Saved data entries
***
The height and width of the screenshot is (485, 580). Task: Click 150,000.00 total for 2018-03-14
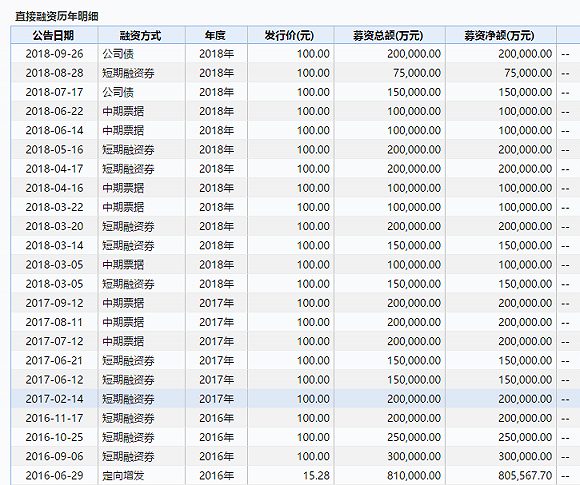[414, 245]
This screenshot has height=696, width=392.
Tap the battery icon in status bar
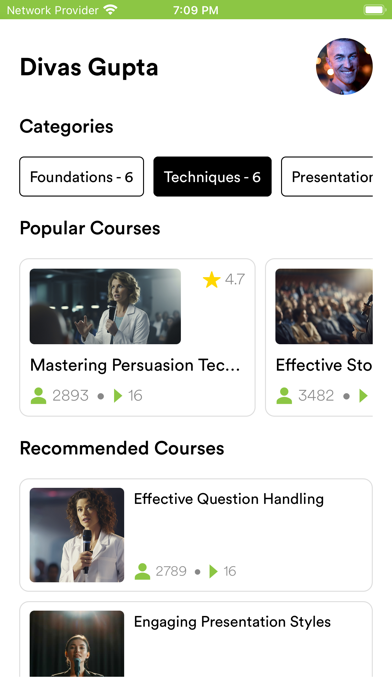point(375,10)
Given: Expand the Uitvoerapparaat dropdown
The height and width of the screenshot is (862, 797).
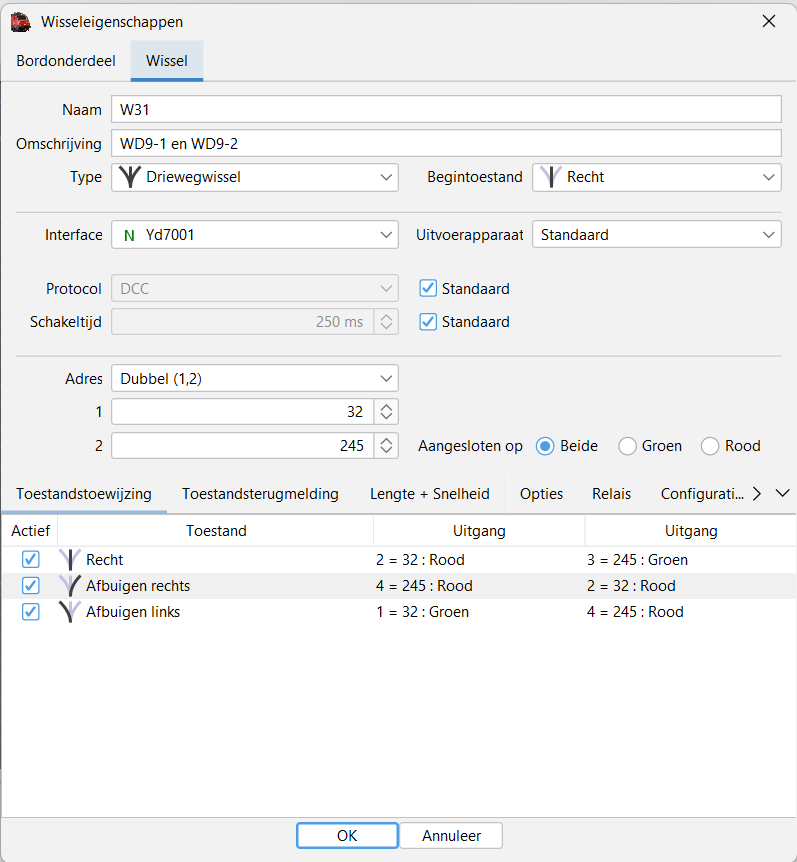Looking at the screenshot, I should click(x=656, y=236).
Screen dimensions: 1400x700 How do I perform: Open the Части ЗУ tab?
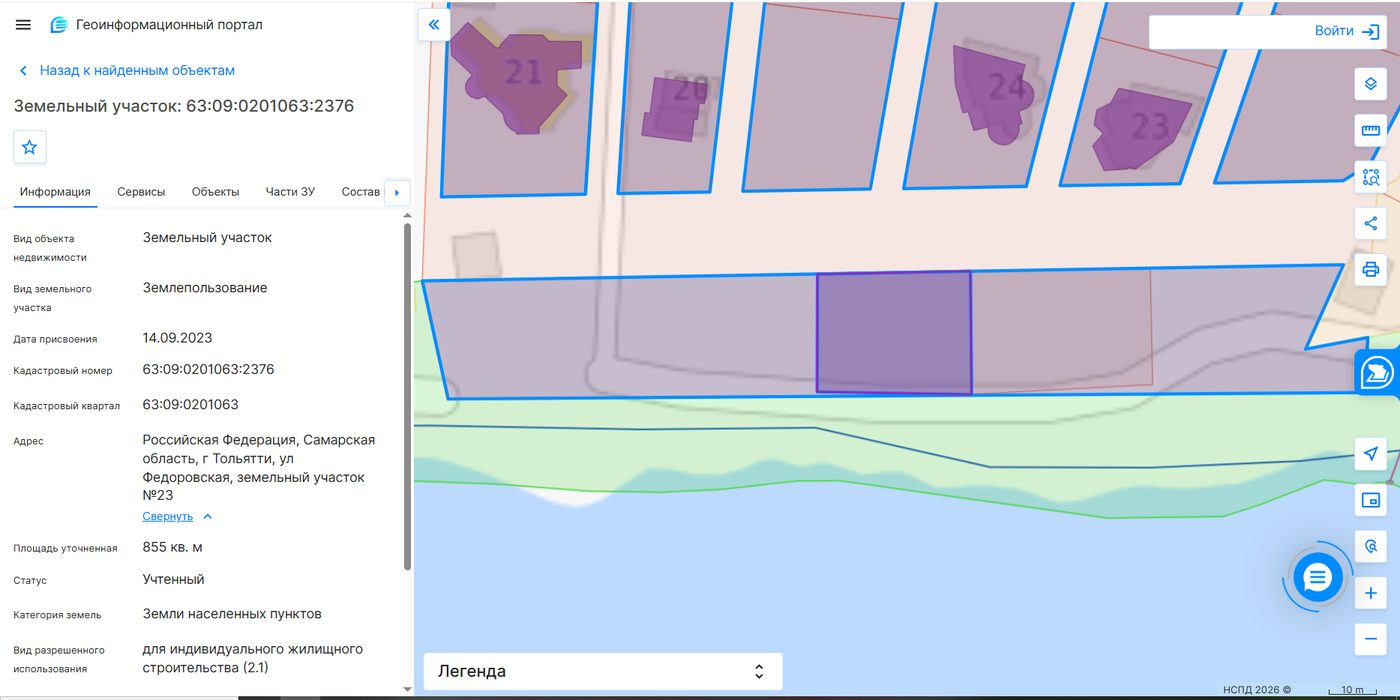290,192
***
AIM OF THE EXERCISE
What you return should be the entries from above, unchanged and without their images.

EXERCISE OUTPUT
The height and width of the screenshot is (485, 580). Task: Click 150,000.00 total for 2018-03-14
[414, 245]
This screenshot has height=696, width=392.
Tap the battery icon in status bar
point(375,10)
Given: Expand the Uitvoerapparaat dropdown
The height and width of the screenshot is (862, 797).
Looking at the screenshot, I should click(x=656, y=236).
Screen dimensions: 1400x700 How do I perform: Open the Части ЗУ tab?
290,192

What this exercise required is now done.